Note: When a unique song is scrobbled, a new camp is created for it. Therefore it is impossible for the original scrobble not to match any camps.

Scenario 1: A new song is created for the corrected scrobble with 1 point, the new song is added to the camp of the original scrobble and the original scrobble loses 1 point.

Scenario 2: The corrected scrobble gains 1 point and the original scrobble loses 1 point.

Scenario 3: The corrected scrobble gains 1 point, the original scrobble loses 1 point, and all members of the original scrobble's camp are moved into the corrected scrobbles camp. The two camps are merged.

ModalSeoul commented 8 years ago

It's getting late now, and while I do have a bit to say about this, I'm going to wait to comment until tomorrow mid-day or so. That gives me some time to talk with the other guys and see if we can whip something up.

Leaving this here now so you know we're not ignoring you.

austin-1 commented 8 years ago

Thanks Modal, probably will take a while to get all of the small details worked out anyway so no rush.

Amendment A stub here to address the issue of rogue users attempting to provide an autocorrect suggestion that points to an unrelated song.

User scrobbles: The Beatles - Here Comes The Sun

Suggests autocorrect to: Guns N' Roses - Paradise City

How to make sure his suggestion doesn't cause unrelated camps to merge.

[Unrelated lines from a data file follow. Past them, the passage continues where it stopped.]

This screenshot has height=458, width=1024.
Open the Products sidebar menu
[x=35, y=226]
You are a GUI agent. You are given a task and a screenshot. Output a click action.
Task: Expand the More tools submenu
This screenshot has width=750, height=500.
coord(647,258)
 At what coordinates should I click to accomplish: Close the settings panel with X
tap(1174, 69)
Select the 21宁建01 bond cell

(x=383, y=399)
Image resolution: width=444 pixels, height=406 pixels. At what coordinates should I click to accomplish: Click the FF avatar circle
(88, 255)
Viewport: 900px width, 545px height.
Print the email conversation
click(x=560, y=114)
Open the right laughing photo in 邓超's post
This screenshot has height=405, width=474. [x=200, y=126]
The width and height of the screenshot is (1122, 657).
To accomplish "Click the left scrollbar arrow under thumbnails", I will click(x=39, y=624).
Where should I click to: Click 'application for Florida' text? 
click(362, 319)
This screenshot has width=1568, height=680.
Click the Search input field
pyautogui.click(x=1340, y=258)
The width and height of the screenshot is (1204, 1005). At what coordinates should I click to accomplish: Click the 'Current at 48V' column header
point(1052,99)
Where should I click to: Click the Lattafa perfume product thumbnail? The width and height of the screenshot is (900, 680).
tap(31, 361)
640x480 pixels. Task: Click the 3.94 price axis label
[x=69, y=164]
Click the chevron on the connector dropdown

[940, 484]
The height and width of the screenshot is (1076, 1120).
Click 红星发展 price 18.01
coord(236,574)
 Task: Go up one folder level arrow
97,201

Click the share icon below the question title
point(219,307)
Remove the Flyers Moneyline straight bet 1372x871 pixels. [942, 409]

Rough solution idea: Only the most frequently suggested autocorrect suggestion actually matters when determining camps. If Here Comes The Sun already has 100 users who say that song is correct and 1 user who says it should be Paradise City, Here Comes The Sun is going to be what is considered when matching camp members.


Going backwards from the post on 11/19/16 and addressing the initial concerns with the new information.

What's true here is that Here Comes The Sun would receive a db entry in its "edited to" column pointing to Paradise City, just like that song would get an entry from the first song in its "edited from" column. But one time isn't a pattern. Maybe three times isn't even a pattern here. I'm not sure what will define a pattern yet, the best way might be to just wait and see.

And even if the system did somehow think it was a pattern, it wouldn't cause any huge wave of changes if it only triggered a suggestion to make an edit.

austin-1 commented 8 years ago

Amendment B stub here to address the issue of rogue users attempting to set the stage for malicious autocorrection by giving suggestions for unique songs which are going to be popular in the near future.

The threshold for global autocorrection should not be based on only one user. There could be a scrobbler error and a user edits the scrobble to what they were actually listening to, but that's not in any way a pattern of corrections for either of the track names involved.

But also as a precaution against this type of massive erroneous autocorrection that's really why I favor offering a 1-click suggestion to autocorrect rather than just having the system do it. It can still ask the user if they want all past and future scrobbles by that name corrected to X-Y. That allows them to enable true autocorrect on a case-by-case basis and turn it off or edit the correction later if they change their mind.

austin-1 commented 7 years ago

Sorry I've had to step away from this for a little bit but for now I'm thinking maybe the best way to handle this is to turn on scrobble editing, store the edits as part of the track info (like edited to and corrected from), and then over time the data will show what determines a pattern and defining what autocorrect eligibility means can be established over time.

There will likely be many factors that determine a correction pattern but my guess is the key part will be the relationships between songs that can be traced upstream. After its established that a song or a somehow related song has to be corrected x times before the system automatically recognizes an autocorrect pattern, it could either be corrected automatically or just offer a suggestion to make a 1-click correction on the recent scrobbles page.

Once the autocorrect system has reached a point of maturity that it has a trusted accuracy and a lot of data to work with, then we can start thinking about how to visualize and display those related songs (same song but various spellings) on track pages in a way that can signify which one is the leader of the pack.